━━━ Material for this exercise ━━━
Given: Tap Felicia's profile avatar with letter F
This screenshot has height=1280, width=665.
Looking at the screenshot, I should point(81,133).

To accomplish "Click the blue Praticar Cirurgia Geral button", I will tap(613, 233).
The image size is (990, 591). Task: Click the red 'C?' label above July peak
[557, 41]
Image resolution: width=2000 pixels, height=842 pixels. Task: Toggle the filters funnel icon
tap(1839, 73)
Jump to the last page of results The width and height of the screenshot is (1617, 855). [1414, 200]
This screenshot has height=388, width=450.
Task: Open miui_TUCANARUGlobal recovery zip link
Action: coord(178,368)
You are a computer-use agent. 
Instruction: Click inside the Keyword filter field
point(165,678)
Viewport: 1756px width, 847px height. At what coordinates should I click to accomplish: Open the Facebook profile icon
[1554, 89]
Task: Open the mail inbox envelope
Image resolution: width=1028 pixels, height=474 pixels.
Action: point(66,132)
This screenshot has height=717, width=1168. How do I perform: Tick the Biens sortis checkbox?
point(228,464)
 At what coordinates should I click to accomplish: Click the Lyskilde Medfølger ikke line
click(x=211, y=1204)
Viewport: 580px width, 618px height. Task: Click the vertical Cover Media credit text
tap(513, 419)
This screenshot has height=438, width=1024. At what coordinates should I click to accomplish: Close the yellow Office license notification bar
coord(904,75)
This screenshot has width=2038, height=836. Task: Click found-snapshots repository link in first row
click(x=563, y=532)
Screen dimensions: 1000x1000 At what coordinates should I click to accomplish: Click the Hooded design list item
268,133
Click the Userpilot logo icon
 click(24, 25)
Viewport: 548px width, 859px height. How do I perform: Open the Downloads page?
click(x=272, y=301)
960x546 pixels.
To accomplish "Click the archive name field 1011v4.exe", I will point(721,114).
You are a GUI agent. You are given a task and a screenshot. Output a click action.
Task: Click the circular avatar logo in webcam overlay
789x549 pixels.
━━━
**Required work**.
Repeat exactly the lines above, starting with the line that contains "This screenshot has width=2038, height=836." and ending with the last line, both included, and nothing else.

**Result of this exercise**.
This screenshot has width=2038, height=836. Task: Click found-snapshots repository link in first row
click(x=563, y=532)
Screen dimensions: 1000x1000 At what coordinates should I click to accomplish: Click the Hooded design list item
268,133
Click the Userpilot logo icon
 click(24, 25)
Viewport: 548px width, 859px height. How do I perform: Open the Downloads page?
click(x=272, y=301)
960x546 pixels.
To accomplish "Click the archive name field 1011v4.exe", I will point(721,114).
You are a GUI agent. You are given a task and a screenshot. Output a click action.
Task: Click the circular avatar logo in webcam overlay
789x549 pixels.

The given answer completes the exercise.